The issue is that it is extremely slow. the array "a" could be 100k+ and it takes 7-10 minutes to complete

I found that I needed to iterate over the array after the initial iteration because after averaging, sometimes the average values could be within range to be averaged again

I thought about breaking it into chunks and use multiprocessing, my concern is the end of one chunk, and the beginning of the next chunk would need to be averaged too.

def reshape_arr(a, close):
    """Iterates through 'a' to find values +- 'close', and averages them, then returns a distinct array of values"""
    flag = True
    while flag:
        array = a.sort_values().unique()
        l = len(array)
        flag = False
        for i in range(l):
            previous_item = next_item = None
            if i > 0:
                previous_item = array[i - 1]
            if i < (l - 1):
                next_item = array[i + 1]
            if previous_item is not None:
                if abs(array[i] - previous_item) < close:
                    average = (array[i] + previous_item) / 2
                    flag = True
                    #find matching values in a, and replace with the average
                    a.replace(previous_item, value=average, inplace=True)
                    a.replace(array[i], value=average, inplace=True)

            if next_item is not None:
                if abs(next_item - array[i]) < close:
                    flag = True
                    average = (array[i] + next_item) / 2
                    # find matching values in a, and replace with the average
                    a.replace(array[i], value=average, inplace=True)
                    a.replace(next_item, value=average, inplace=True)
    return a.unique()

a is a Pandas.Series from a DataFrame of anything between 0 and 200k rows, and close is an int (100 for example)

it works, just very slow.

5
  • If both the previous and the next item are close, then the average with next_item will override the one from previous_item. Is this desired? And why are you sorting the array on every iteration? Replacing with the average does not invalidate the sorting (i.e. you only need to sort once at the beginning). Commented Aug 9, 2019 at 14:57
  • if all 3 are close, the desired outcome is that all 3 are averaged. I was reassigning the array with the latest values, and in case they are not in order, sorting them. I would definitely still have to use '.unique()' but I could refactor and only sort once.

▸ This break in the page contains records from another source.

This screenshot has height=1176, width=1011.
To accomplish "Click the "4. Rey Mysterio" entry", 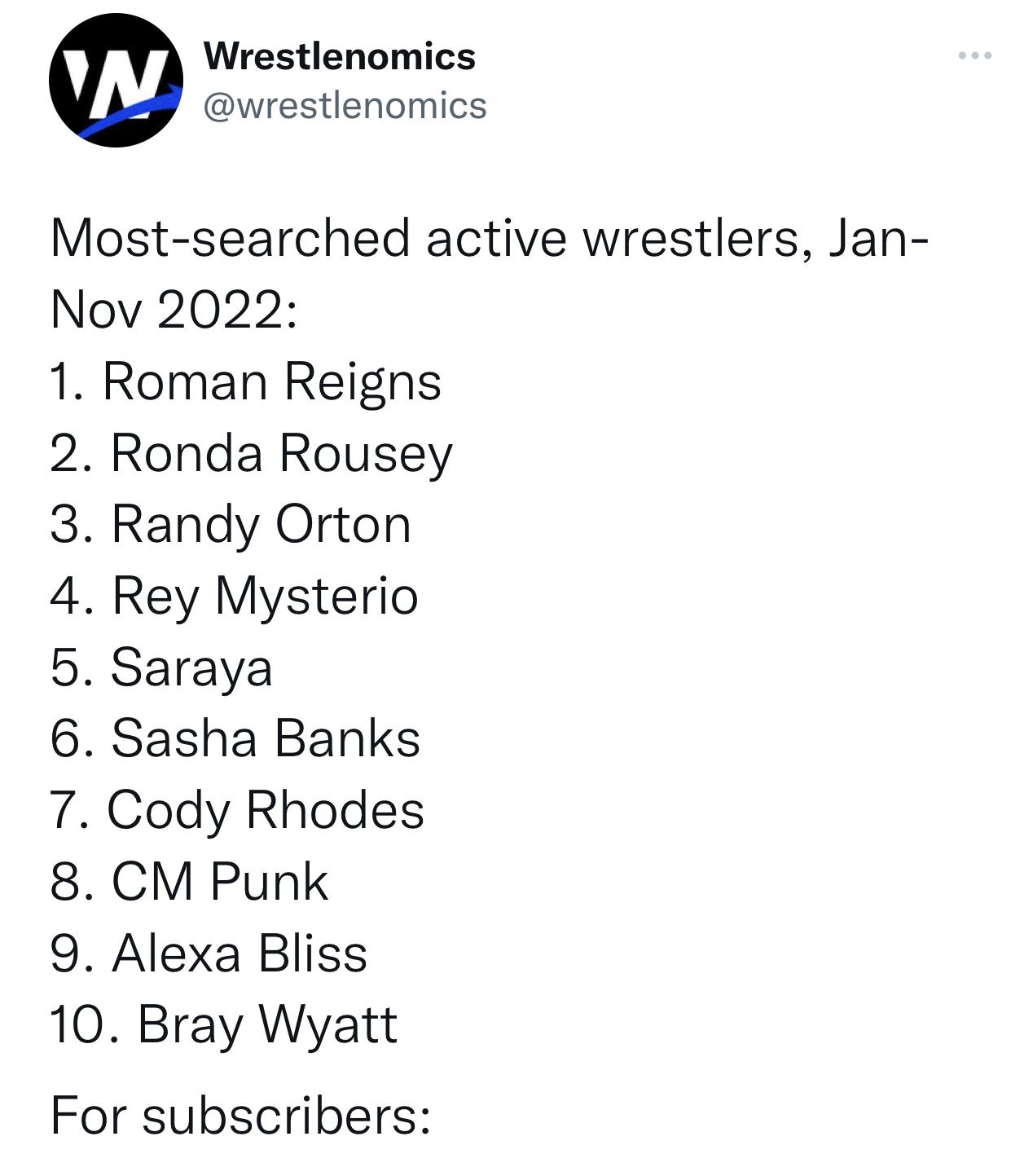I will (234, 596).
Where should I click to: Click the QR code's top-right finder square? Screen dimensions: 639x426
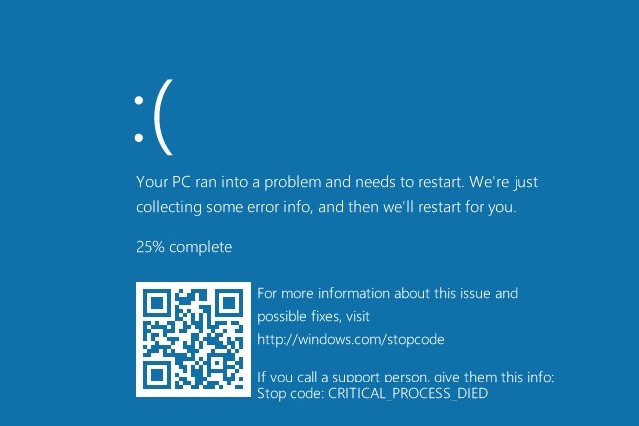[x=230, y=302]
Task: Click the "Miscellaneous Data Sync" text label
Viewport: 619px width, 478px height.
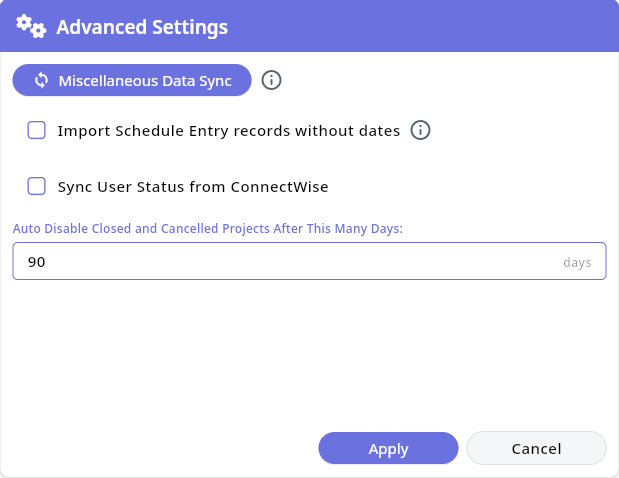Action: point(145,80)
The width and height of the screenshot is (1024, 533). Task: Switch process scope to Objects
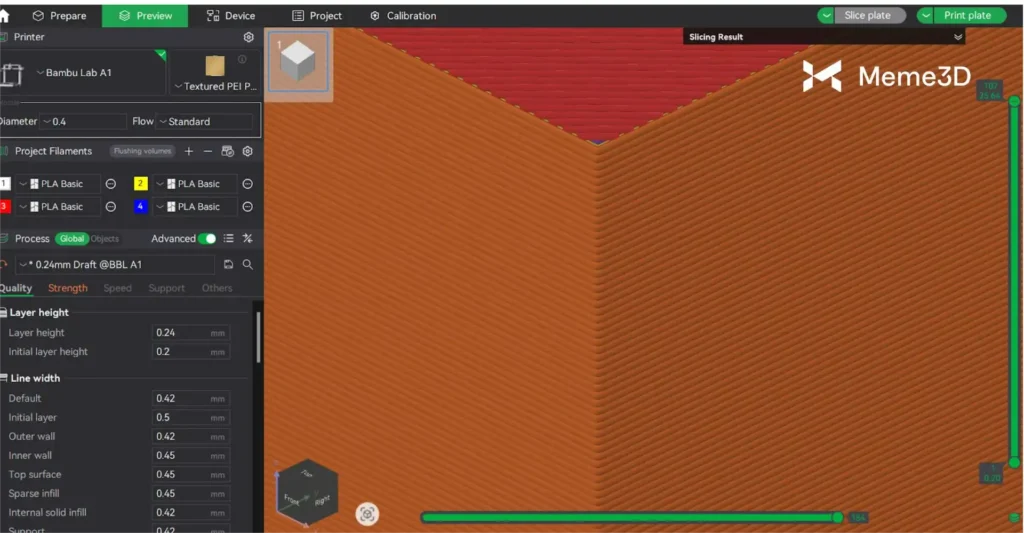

Commented Aug 9, 2019 at 15:20
  • Rather than testing if previous_item is not None and if next_item is not None for every single element of every iteration of the loop, maybe you could run your loop from the second item to the second-to-last item where you are assured there is a previous and a next item? Commented Aug 9, 2019 at 15:41
  • @KevenScharaswak I'm still not sure if I fully understand that replacement logic. If the checks for both the previous and the next element are successful then array[i] gets replaced with the prev. average but next_item gets replaced nevertheless with its own average. Consequently, as an example, the following series will be reduced to [4.5]: pd.Series(list(range(10)), index=range(10)). Can you confirm this is desired? Commented Aug 9, 2019 at 23:00
  • @a_guest you were right, I didnt need to replace both items in each iteration. When I really broke it down, i only needed to replace the previous_item on the first iteration, and next_item on the last iteration Commented Aug 12, 2019 at 14:23

3 Answers 3

3

First, if the length of the input array a is large and close is relatively small, your proposed algorithm may be numerically unstable.

That being said, here are some ideas that reduce the time complexity from O(N^3) to O(N) (for an approximate implementation) or O(N^2) (for an equivalent implementation). For N=100, this gives a speedup up to a factor of 6000 for some choices of arr and close.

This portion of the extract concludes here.